日本人となった後に思いなおして帰化許可の取り消しはできるか

 ここでいう帰化許可の取り消しとは、帰化申請において著しく虚偽があったことが判明したために国から取り消される帰化の取り消しではなく、日本人になった事を後悔して、帰化許可を自分から取り消せるのか、という自発的な取り消しのことです。

 過去には帰化取消などとそのようなことを考える人はほとんどなかったのですが、最近、中国からの帰化者の方が増えるようになってきてから、自分で帰化申請をされた方の中で、後から後悔して、申請支援センターにそのような相談をされる方が見られるようになってきました。(もちろん、既に帰化した方の相談は全て有料です。
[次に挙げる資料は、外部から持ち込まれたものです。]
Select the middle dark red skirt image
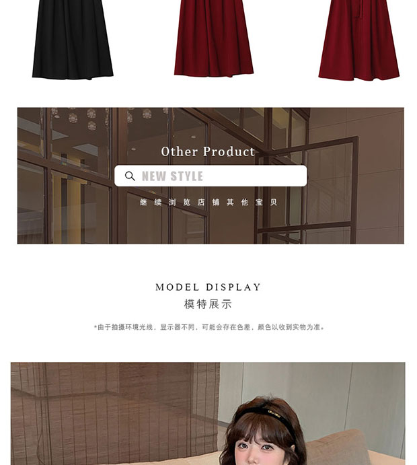The height and width of the screenshot is (465, 417). [214, 38]
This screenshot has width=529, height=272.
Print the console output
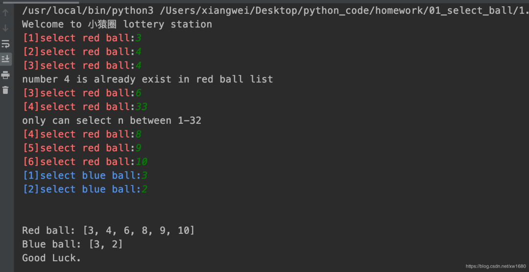click(x=6, y=75)

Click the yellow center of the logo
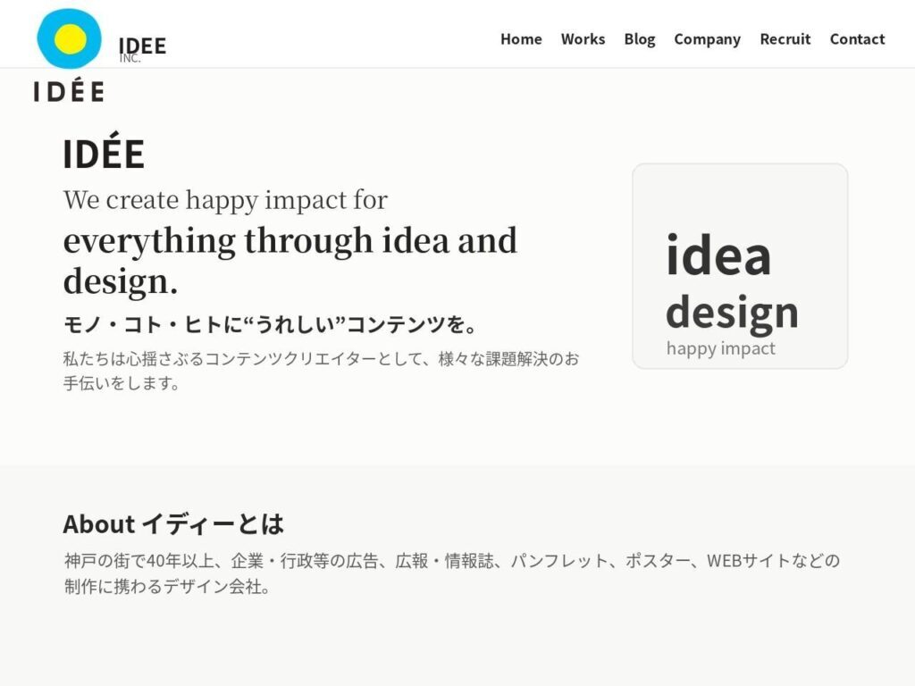(x=70, y=39)
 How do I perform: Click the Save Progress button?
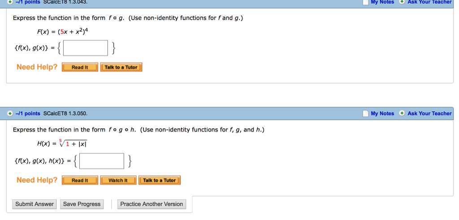click(82, 204)
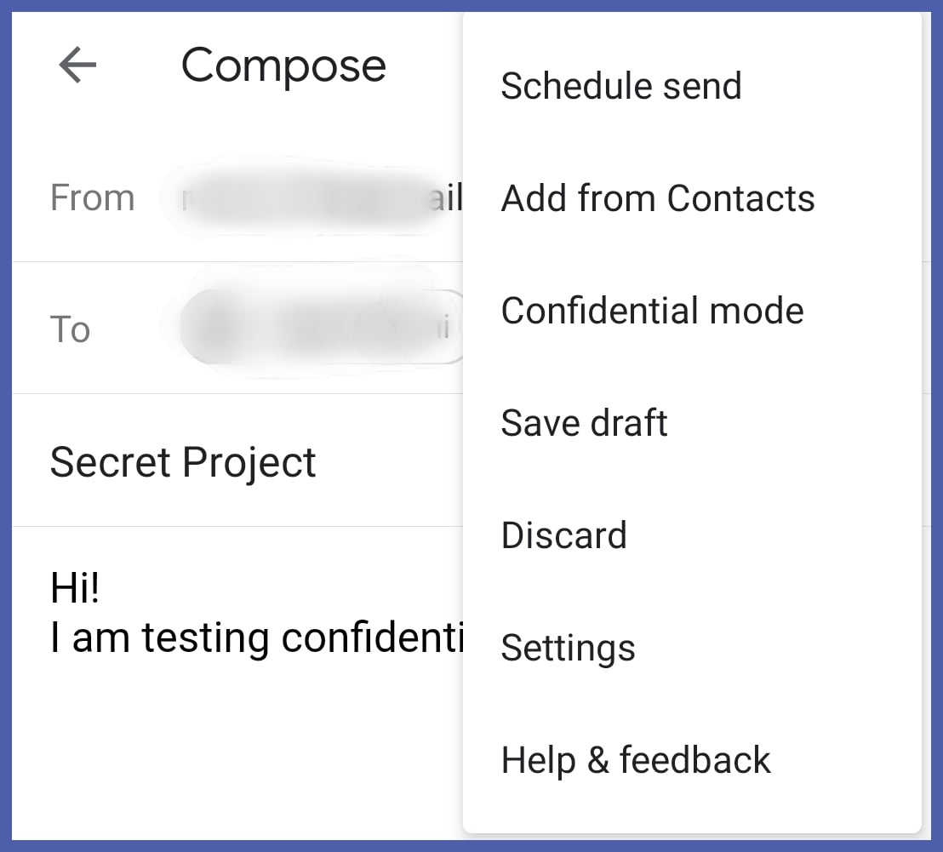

)

 自分から帰化の取り消しを申し出ることができるかという問いへの答えは、「全くできない。」です。(告示取り消しを除く)
 許可までは帰化申請の取り下げが可能ですが、一旦、帰化許可という行政処分が下されたからには、その取り消しを求める事は困難です。自分自身が希望して、日本国籍を取得したわけですから、当然のことかもしれません。

 また、仮に帰化を取り消してもらったとしても、もとの国籍は既に喪失していることがほとんどなので(相手国の法律によります)、例えば、帰化の際の国籍が中国の人であれば、撤消申請で済む話ではなく、恢复申請を行う必要がでてきますから、 日本に居住しながら領事館で行えるものではありません。つまり、無国籍者となるだけのことです。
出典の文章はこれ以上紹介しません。